Thursday, 17 October 19

Depressão e Síndrome do Panico, uma realidade presente

Depressão e Síndrome do Panico, uma realidade presente.


Após muitos dias trancado em casa, nunca pensei que pegar o carro para calibrar o pneu fosse um dos maiores desafios de minha vida...”


Ao continuar esta leitura você terá a oportunidade de conhecer um episódio real que pode representar muitas pessoas que estejam precisando de ajuda.

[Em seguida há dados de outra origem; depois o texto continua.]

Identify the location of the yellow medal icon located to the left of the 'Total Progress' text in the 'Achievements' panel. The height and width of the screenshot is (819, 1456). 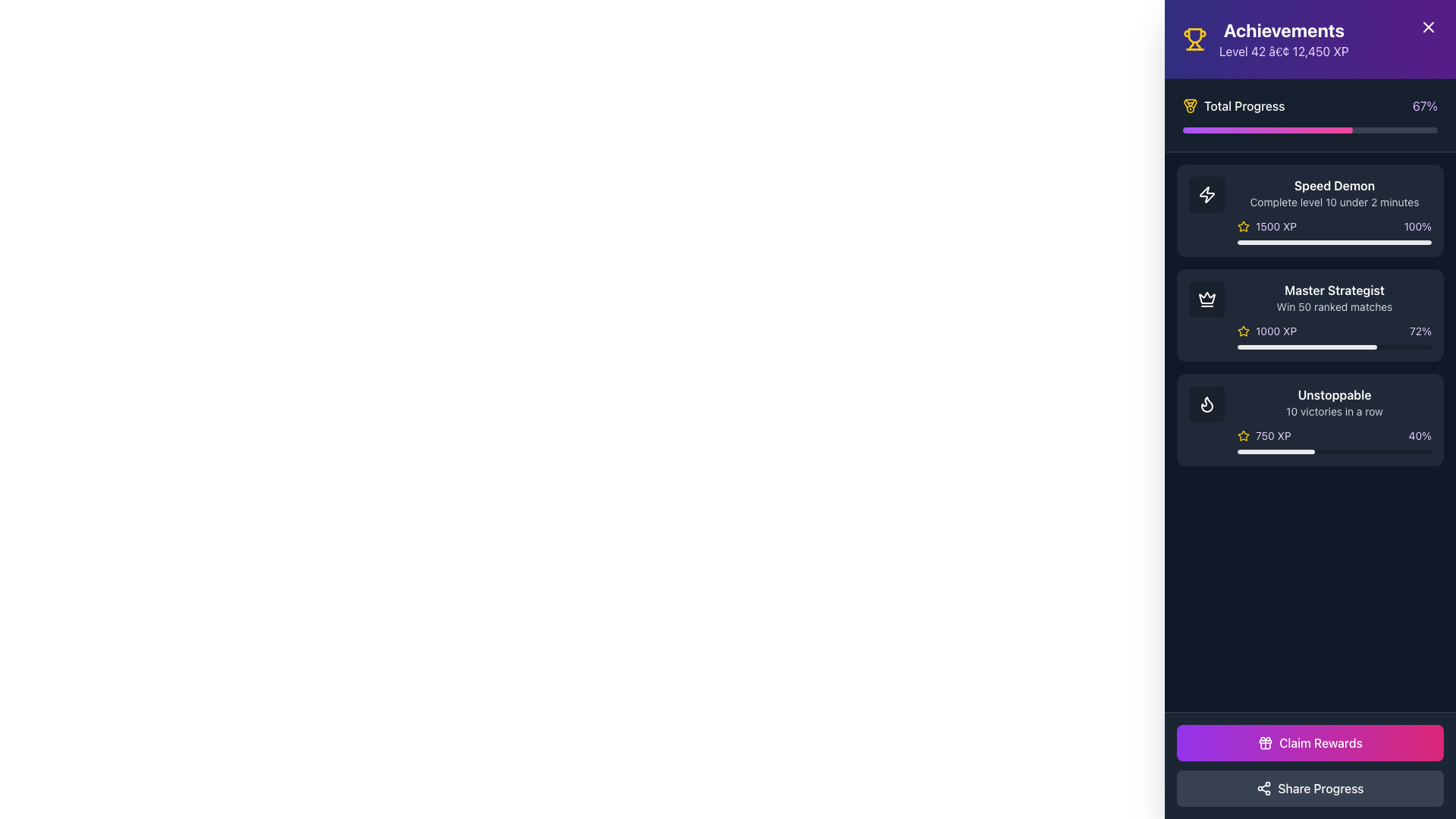
(1189, 105).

ap.mariaemateus.com-depressão

Um jovem casado com uma esposa maravilhosa, pai de dois ótimos filhos, dedicado no trabalho, de fácil relacionamento e prazer por fazer o bem ao próximo. Essa poderia ser a maneira que eu me descreveria momentos antes de passar por um vale escuro, sombrio, que não desejo para ninguém. Fui diagnosticado com depressão, agravada por ataques de panico que me impediram de estar em lugares públicos. Para muitos desavisados, Ataques de Panico ou Síndrome do Panico são “frescuras”, “manhas” sem fundamentos. Mas somente quem viveu isto, sabe o quão torturante e difícil é não conseguir controlar seus sentimentos, seus medos, seus temores e até mesmo a vontade de não estar vivo. Em meu caso, este episódio se desencadeou por grande influência do ambiente de trabalho, mas a fonte ou impulsionador de distúrbios mentais pode estar em qualquer lugar interno ou externo (interno no sentido de estrutura psicossomática e externo no sentido das ações de objetos fora de nosso corpo) causando constrangimento ou sofrimento para o indivíduo.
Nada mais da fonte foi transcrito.